» **Required work**:
Copy the following items line for line, beginning with the line containing "The width and" and ending with the line containing "Action: tap(823, 789)", including both. Do not reproduce the pictures in your answer.
===== Records provided =====
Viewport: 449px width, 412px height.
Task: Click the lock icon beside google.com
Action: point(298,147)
=====
===== Records provided =====
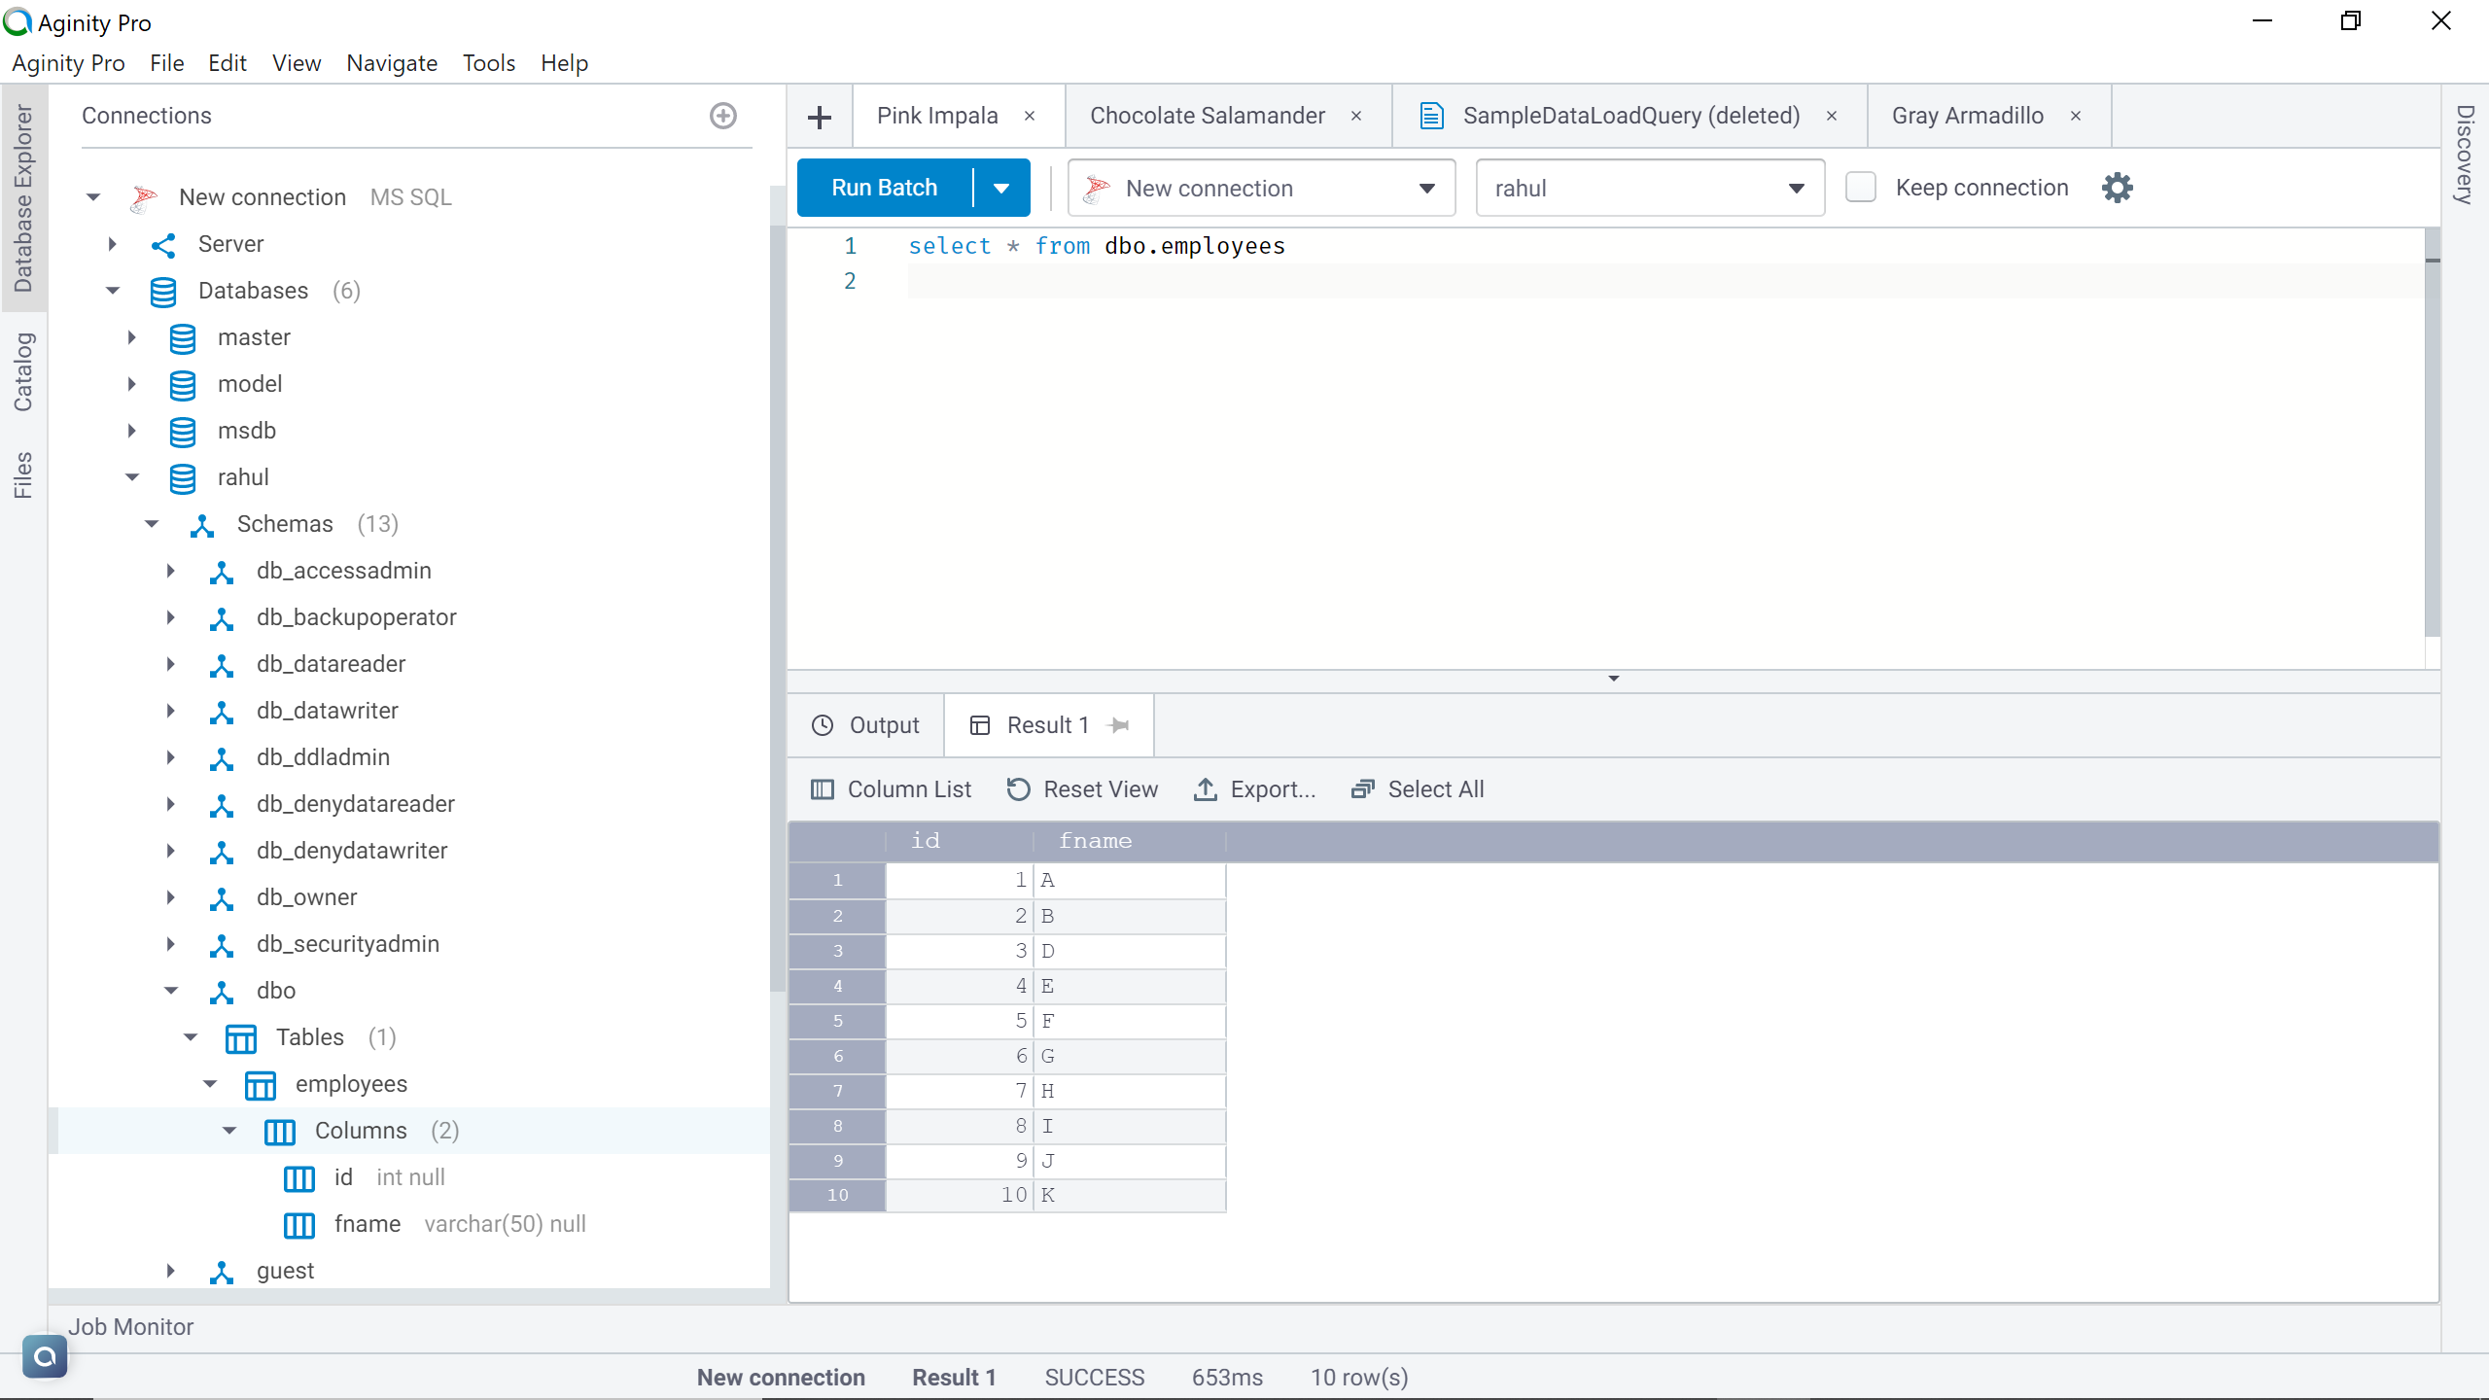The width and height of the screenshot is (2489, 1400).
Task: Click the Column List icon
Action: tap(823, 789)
=====
» **Full answer**:
The width and height of the screenshot is (2489, 1400).
Task: Click the Column List icon
Action: tap(823, 789)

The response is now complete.